SECURITIES AND EXCHANGE COMMISSION

WASHINGTON, DC 20549

 

 

FORM 8-K

 

 

CURRENT REPORT

Pursuant to Section 13 or 15(d)

of the Securities Exchange Act of 1934

Date of Report (Date of earliest event reported): November 11, 2020

 

 

Q2 HOLDINGS, INC.

(Exact name of registrant as specified in charter)

 

 

 

Delaware   001-36350   20-2706637

(State or Other Jurisdiction

of Incorporation)

 

(Commission

File Number)

 

(I.R.S. Employer

Identification Number)

13785 Research Blvd, Suite 150

Austin, Texas 78750

(512) 275-0072

(Address, Including Zip Code, and Telephone Number, Including Area Code, of Registrant’s Principal Executive Offices)

Not Applicable

(Former name or former address, if changed since last report)

 

 

Check the appropriate box below if the Form 8-K filing is intended to simultaneously satisfy the filing obligation of the registrant under any of the following provisions:

 

Written communications pursuant to Rule 425 under the Securities Act (17 CFR 230.425)

 

Soliciting material pursuant to Rule 14a-12 under the Exchange Act (17 CFR 240.14a-12)

 

Pre-commencement communications pursuant to Rule 14d-2(b) under the Exchange Act (17 CFR 240.14d-2(b))

 

Pre-commencement communications pursuant to Rule 13e-4(c) under the Exchange Act (17 CFR 240.13e-4(c))

Securities registered pursuant to Section 12(b) of the Act:

 

Title of each class

 

Trading

Symbol(s)

 

Name of each exchange

on which registered

Common Stock, $0.0001 par value   QTWO   New York Stock Exchange

Indicate by check mark whether the registrant is an emerging growth company as defined in Rule 405 of the Securities Act of 1933 (§230.405 of this chapter) or Rule 12b-2 of the Securities Exchange Act of 1934 (§240.12b-2 of this chapter).

☐  Emerging growth company

If an emerging growth company, indicate by check mark if the registrant has elected not to use the extended transition period for complying with any new or revised financial accounting standards provided pursuant to Section 13(a) of the Exchange Act.  ☐

 

 

 


Item 1.01

Entry into a Material Definitive Agreement.

The information set forth in Item 8.01 of this Current Report on Form 8-K is incorporated herein by reference.

 

Item 2.03

Creation of a Direct Financial Obligation or an Obligation under an Off-Balance Sheet Arrangement of a Registrant.

The information set forth in Item 8.01 of this Current Report on Form 8-K is incorporated herein by reference.

 

Item 3.02

Unregistered Sales of Equity Securities.

The information set forth in Item 8.01 of this Current Report on Form 8-K is incorporated herein by reference.

 

Item 8.01

Other Events.

Exchange and Subscription Transactions

On November 12, 2020, Q2 Holdings, Inc. (the “Q2,” “we,” “us” or “our”) issued a press release announcing that it had entered into privately negotiated exchange and/or subscription agreements (the “Exchange and Subscription Agreements”), with certain holders of its outstanding 0.75% Convertible Senior Notes due 2023 (the “2023 Notes”) and certain new investors pursuant to which Q2 will issue $350 million principal amount of 0.125% Convertible Senior Notes due 2025 (the “New Notes”) consisting of (a) $210.7 million of New Notes and either shares of Q2’s common stock, $0.0001 par value, or cash in exchange for approximately $181.9 million principal amount of the 2023 Notes (the “Exchange Transactions”) and (b) $139.3 million principal amount of New Notes for cash (the “Subscription Transactions”), in each case, pursuant to exemptions from registration under the Securities Act of 1933, as amended (the “Securities Act”), and the rules and regulations thereunder.
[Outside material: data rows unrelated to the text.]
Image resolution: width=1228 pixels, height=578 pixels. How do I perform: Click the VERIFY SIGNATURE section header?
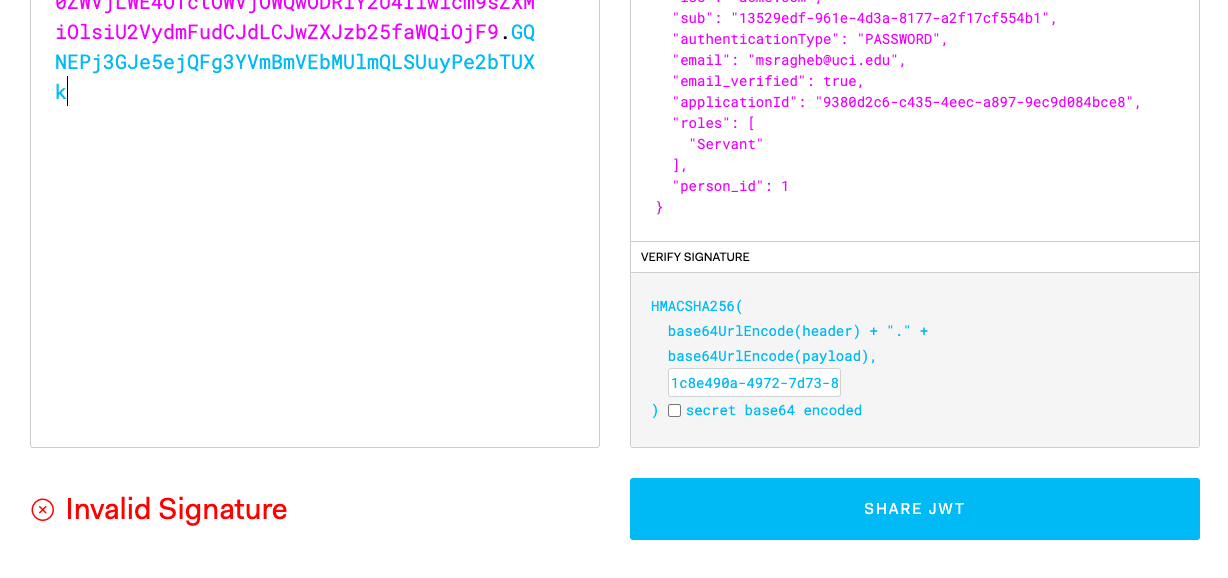(695, 257)
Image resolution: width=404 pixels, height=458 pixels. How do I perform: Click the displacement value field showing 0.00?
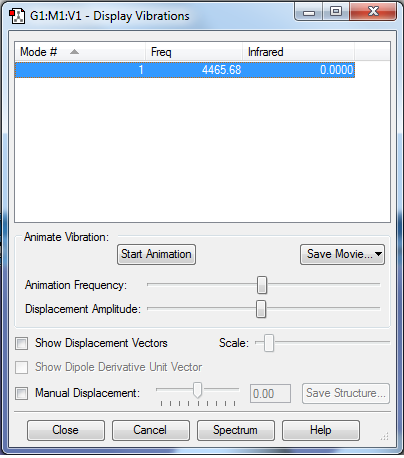[270, 394]
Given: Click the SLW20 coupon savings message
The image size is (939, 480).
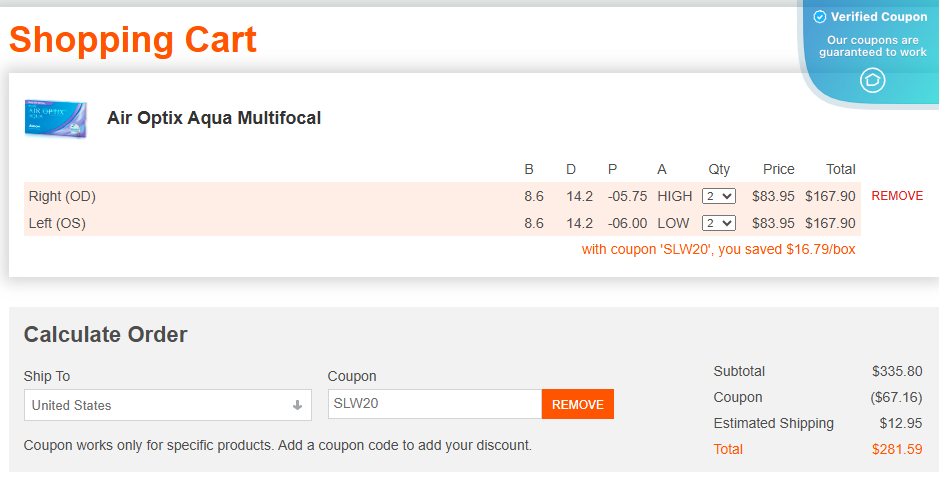Looking at the screenshot, I should click(x=718, y=249).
Following the closing of the Exchange Transactions, $48.1 million in aggregate principal amount of 2023 Notes will remain outstanding with terms unchanged.

The Exchange Transactions and the Subscription Transactions are expected to close concurrently on or about November 18, 2020, subject to customary closing conditions. The issuance of the New Notes will occur under an indenture related to the New Notes, to be dated on or around November 18, 2020, between Q2 and Wilmington Trust, National Association, as trustee.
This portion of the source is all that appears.